Tuesday, 28 February 2012

"Eurozone Special" Bond markets wary as Greece offers debt deal

GREECE has announced plans to slash its outstanding debts by more than 50 per cent, even as a top credit rating agency warned that aspects of the deal could further destabilise Europe's government bond markets.
In what the International Monetary Fund has called the largest debt restructuring ever, the Greek Finance Ministry posted its offer to investors on a website set up to manage it. Under the terms of the deal, existing Greek bonds can be swapped for a new 30-year note worth 31.5 per cent of the face value, plus a second short-term security worth another 15 per cent that is backed by the entire euro zone and is meant to be as good as cash.
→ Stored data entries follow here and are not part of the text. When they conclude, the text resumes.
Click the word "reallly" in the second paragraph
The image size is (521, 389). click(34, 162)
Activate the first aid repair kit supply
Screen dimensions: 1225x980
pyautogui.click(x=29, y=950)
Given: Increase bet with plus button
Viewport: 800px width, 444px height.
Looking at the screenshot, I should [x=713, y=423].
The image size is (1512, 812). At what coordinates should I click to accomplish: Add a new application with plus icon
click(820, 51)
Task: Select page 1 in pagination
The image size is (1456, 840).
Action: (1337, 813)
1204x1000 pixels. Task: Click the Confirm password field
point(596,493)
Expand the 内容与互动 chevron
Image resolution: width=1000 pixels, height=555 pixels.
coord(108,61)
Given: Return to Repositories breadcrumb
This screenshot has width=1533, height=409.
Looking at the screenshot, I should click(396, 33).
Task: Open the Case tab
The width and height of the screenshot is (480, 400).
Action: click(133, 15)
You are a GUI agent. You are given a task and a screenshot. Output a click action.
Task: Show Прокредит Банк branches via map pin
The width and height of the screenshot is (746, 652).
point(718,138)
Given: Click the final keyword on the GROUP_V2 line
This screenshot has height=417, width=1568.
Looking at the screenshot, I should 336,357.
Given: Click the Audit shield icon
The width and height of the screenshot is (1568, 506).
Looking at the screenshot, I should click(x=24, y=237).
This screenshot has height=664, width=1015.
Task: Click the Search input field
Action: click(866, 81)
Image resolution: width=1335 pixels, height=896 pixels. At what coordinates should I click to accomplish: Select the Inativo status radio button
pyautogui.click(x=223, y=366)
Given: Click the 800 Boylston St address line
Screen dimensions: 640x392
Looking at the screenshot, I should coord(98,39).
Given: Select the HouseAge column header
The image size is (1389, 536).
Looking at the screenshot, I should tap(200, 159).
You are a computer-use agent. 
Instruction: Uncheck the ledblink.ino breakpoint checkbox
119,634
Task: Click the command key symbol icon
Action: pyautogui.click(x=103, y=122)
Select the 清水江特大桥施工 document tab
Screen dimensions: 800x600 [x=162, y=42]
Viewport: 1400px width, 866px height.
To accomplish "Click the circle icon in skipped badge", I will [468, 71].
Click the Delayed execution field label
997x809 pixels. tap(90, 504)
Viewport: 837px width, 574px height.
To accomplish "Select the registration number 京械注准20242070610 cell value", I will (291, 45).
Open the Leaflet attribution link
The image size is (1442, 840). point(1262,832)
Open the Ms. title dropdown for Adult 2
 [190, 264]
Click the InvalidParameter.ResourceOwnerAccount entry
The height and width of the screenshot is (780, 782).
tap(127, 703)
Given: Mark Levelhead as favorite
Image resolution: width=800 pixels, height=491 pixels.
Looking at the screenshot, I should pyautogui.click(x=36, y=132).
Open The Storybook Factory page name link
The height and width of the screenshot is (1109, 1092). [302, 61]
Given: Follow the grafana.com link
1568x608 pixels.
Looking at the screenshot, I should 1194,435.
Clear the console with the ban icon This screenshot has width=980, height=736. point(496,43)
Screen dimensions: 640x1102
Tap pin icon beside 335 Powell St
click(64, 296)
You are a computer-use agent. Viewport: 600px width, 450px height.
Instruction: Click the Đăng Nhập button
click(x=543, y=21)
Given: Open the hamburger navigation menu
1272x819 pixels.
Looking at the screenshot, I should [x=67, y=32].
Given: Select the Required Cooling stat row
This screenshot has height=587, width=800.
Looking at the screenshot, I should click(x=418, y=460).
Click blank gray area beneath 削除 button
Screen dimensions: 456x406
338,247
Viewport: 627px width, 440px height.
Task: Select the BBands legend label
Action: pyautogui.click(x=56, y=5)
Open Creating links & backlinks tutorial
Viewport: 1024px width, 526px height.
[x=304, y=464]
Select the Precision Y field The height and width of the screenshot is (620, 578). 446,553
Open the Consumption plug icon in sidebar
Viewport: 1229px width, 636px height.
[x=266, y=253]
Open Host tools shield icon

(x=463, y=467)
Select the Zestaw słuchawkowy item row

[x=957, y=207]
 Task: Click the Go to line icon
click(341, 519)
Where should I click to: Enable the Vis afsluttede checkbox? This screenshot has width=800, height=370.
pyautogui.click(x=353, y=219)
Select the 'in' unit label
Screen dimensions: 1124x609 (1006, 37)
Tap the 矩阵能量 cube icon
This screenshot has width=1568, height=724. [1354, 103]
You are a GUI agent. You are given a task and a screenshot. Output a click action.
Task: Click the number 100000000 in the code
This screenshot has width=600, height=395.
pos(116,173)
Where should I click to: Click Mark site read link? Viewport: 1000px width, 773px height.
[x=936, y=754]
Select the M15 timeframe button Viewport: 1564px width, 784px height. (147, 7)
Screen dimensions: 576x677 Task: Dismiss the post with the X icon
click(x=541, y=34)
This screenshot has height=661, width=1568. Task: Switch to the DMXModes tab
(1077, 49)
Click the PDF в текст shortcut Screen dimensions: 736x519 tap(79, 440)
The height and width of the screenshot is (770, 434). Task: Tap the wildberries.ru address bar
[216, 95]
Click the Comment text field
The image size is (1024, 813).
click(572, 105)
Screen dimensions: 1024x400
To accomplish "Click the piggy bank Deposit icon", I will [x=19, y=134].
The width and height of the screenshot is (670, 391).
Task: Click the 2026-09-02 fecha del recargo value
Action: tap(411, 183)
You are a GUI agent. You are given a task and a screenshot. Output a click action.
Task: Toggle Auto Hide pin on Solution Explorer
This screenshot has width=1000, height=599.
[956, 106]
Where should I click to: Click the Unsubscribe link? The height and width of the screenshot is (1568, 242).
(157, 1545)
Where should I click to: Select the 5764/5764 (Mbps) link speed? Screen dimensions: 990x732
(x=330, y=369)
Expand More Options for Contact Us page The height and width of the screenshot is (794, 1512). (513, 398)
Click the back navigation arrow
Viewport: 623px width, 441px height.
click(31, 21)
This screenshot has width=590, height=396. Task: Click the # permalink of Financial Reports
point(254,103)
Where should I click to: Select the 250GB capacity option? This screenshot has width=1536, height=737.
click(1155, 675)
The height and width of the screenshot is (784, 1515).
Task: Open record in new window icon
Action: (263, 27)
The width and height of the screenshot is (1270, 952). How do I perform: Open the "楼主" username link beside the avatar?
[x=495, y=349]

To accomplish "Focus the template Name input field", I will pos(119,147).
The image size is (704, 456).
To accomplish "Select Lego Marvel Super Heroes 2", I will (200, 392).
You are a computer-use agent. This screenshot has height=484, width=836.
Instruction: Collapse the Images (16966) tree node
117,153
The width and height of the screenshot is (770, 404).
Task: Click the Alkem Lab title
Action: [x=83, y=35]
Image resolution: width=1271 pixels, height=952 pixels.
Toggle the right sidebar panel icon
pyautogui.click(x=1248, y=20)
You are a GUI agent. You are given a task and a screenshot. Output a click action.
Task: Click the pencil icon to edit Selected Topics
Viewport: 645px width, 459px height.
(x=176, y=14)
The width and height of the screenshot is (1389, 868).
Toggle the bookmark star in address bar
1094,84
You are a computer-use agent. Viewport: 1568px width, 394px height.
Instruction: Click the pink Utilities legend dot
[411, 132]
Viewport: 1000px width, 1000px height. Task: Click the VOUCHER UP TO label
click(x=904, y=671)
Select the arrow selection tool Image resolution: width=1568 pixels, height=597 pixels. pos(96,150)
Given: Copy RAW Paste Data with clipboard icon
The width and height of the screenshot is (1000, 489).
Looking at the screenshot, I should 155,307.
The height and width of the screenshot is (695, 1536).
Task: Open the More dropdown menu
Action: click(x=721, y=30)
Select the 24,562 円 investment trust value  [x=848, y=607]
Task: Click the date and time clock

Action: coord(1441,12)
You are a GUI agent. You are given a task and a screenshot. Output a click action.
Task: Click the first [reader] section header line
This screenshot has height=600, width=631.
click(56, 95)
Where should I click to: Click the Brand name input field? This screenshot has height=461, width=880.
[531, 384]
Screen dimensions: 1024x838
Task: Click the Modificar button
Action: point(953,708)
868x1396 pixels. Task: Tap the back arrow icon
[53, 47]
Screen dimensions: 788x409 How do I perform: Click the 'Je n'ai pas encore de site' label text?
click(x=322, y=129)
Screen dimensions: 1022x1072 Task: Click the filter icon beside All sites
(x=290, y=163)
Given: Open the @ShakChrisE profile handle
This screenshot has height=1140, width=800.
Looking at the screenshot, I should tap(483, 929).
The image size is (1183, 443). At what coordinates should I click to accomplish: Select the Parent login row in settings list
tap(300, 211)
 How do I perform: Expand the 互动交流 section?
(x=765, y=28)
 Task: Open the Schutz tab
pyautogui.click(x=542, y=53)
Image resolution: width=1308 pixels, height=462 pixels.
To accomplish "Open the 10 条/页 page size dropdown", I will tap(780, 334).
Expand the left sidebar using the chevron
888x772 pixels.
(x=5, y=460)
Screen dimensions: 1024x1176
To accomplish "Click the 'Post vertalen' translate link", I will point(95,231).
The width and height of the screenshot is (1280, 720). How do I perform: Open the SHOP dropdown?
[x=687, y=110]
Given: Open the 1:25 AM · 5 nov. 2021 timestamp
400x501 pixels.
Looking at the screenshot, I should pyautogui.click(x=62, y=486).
Greek officials hope private investors will choose to accept a steep write-down in the value of their bond holdings to avoid even worse losses if the country were to default. If enough investors participate, the exercise would reduce the country's outstanding debts by as much as €107 billion ($134 billion) and help clear the way for a €130 billion package of new loans from the rest of Europe and the IMF. If the bond exchange falls short, the new international loans will be in doubt and Greece's economic crisis would intensify, with a government default likely by late next month. About 90 per cent of Greece's outstanding $260 billion in privately held bonds will need to be included in the bond exchange for the deal to move forward, according to the terms announced by the Greek Finance Ministry. Although the debt swap is meant to be voluntary, Greek MPs in recent days changed the law to require that any holdout investors be forced to participate if a majority of investors, representing two-thirds of the outstanding bonds, agrees to the exchange. The debt swap has been negotiated in recent weeks between Greek authorities and a committee representing banks, pension funds and other large investors who hold the bulk of the outstanding debts. Charles Dallara, managing director of the Institute of International Finance and a lead negotiator for the investors, said he was confident the debt swap would succeed. ''We remain quite optimistic that once investors study this proposal.there will be high take-up,'' said Mr Dallara, who is in Mexico this weekend for a round of meetings of G20 finance ministers. Standard & Poor's said Greece's debt exchange could harm other European governments. The deal exempts from losses some $80 billion in bonds accumulated by the European Central Bank early in the crisis. S&P argued that has created a new class of bond that in turn could discourage investors from buying the bonds of countries such as Italy or Spain.